----- Page extract -----
“Not Quite Right”

In the last month of the final year of the period aptly described as “The Decade from Hell,” I proposed a new feature based on author Peter Mayle’s (A Year in Provence) wonderfully informative guide “Acquired Tastes.” As one might suspect, Acquired Tastes is devoted to the little and not-so-little extravagances that make life worthwhile.

An excerpt from the jacket reads as follow: “Whether telling us where to buy the world’s best caviar or how to order a pair of thirteen-hundred-dollar custom-made shoes, advising us on the high cost of keeping a mistress in style or the pros and cons of household servants, he covers everything the well-heeled—and those vicariously so inclined—need to know to enjoy the good life.”
----- Information provided -----
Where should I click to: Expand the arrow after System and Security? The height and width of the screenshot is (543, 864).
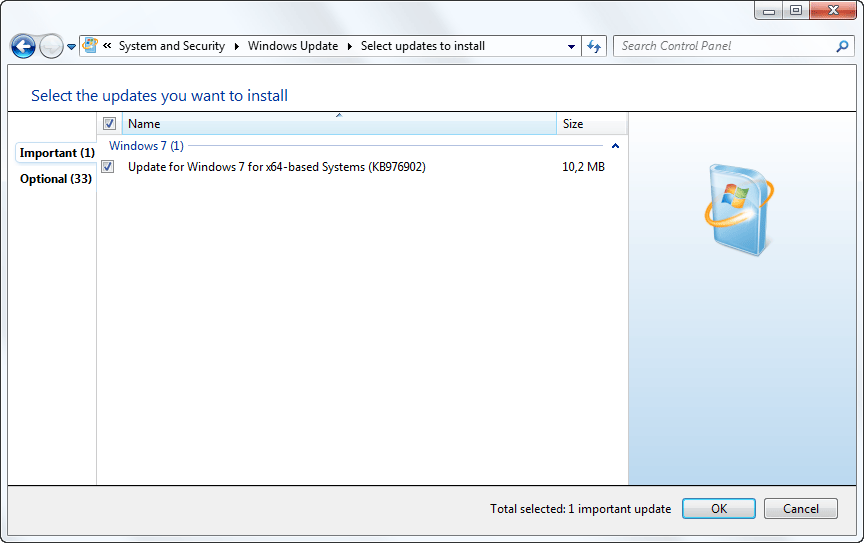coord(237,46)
-----
----- Information provided -----
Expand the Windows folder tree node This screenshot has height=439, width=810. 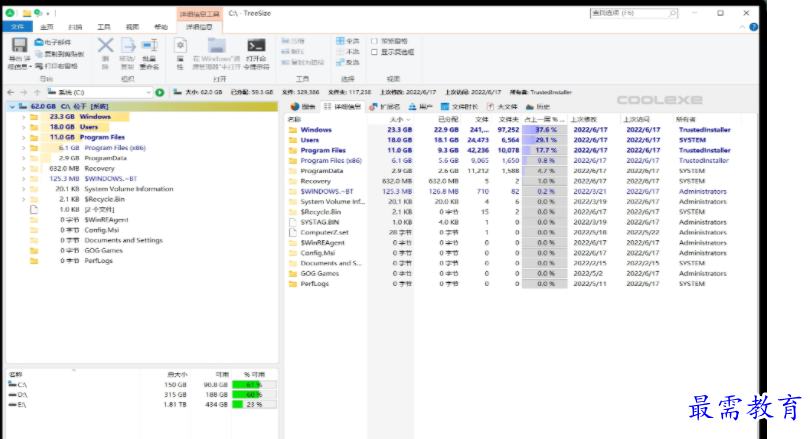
-----
The task -
Repeat everything from "In the last" down to "make life worthwhile." in the passage on Acquired Tastes, word for word. The rows have no connection to the passage on Acquired Tastes.

Exercise answer -
In the last month of the final year of the period aptly described as “The Decade from Hell,” I proposed a new feature based on author Peter Mayle’s (A Year in Provence) wonderfully informative guide “Acquired Tastes.” As one might suspect, Acquired Tastes is devoted to the little and not-so-little extravagances that make life worthwhile.